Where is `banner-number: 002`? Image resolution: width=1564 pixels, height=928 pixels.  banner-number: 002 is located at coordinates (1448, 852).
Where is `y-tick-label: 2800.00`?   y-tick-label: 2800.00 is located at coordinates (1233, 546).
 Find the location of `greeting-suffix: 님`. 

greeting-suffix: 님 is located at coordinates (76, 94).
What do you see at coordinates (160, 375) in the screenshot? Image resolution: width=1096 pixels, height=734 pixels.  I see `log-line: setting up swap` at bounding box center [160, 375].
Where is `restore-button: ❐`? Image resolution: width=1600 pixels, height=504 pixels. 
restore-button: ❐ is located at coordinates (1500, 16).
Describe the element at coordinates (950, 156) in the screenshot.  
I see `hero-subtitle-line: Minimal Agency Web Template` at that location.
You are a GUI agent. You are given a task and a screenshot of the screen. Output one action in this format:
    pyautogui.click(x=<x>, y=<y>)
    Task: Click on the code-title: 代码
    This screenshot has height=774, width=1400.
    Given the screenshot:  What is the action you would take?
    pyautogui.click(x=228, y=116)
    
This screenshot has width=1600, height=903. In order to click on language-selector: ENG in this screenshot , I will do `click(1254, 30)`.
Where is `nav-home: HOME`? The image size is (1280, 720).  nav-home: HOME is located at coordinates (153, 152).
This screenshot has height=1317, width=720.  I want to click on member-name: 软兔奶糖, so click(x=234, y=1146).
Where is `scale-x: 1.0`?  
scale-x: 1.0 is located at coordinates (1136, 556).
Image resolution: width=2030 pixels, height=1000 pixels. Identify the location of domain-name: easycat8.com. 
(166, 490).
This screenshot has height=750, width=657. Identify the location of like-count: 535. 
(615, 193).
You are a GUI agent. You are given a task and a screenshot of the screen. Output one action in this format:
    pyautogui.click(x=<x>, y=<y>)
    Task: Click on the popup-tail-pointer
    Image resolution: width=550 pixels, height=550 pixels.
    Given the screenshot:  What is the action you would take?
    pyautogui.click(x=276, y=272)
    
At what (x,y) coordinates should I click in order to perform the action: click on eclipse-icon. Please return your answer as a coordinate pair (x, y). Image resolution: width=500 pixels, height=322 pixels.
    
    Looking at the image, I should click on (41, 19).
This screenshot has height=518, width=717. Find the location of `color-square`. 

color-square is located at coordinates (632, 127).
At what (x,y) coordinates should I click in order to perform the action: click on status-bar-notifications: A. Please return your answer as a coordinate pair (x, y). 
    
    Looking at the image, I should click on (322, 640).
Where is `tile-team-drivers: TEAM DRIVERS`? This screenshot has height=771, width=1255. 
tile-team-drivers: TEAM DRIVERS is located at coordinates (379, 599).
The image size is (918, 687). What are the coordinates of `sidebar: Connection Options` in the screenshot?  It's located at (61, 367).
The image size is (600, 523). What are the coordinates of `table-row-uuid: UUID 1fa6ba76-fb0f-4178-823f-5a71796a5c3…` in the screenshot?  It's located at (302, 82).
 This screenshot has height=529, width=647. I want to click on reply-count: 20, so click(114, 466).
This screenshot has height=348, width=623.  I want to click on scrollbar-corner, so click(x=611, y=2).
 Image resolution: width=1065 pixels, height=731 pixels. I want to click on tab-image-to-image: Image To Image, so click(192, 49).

####################

**EXERCISE GOAL:**
Report every line of the data above that contains the string "color", matching case exactly.

**FINISHED TASK:**
This screenshot has height=518, width=717. Find the location of `color-square`. 
color-square is located at coordinates (632, 127).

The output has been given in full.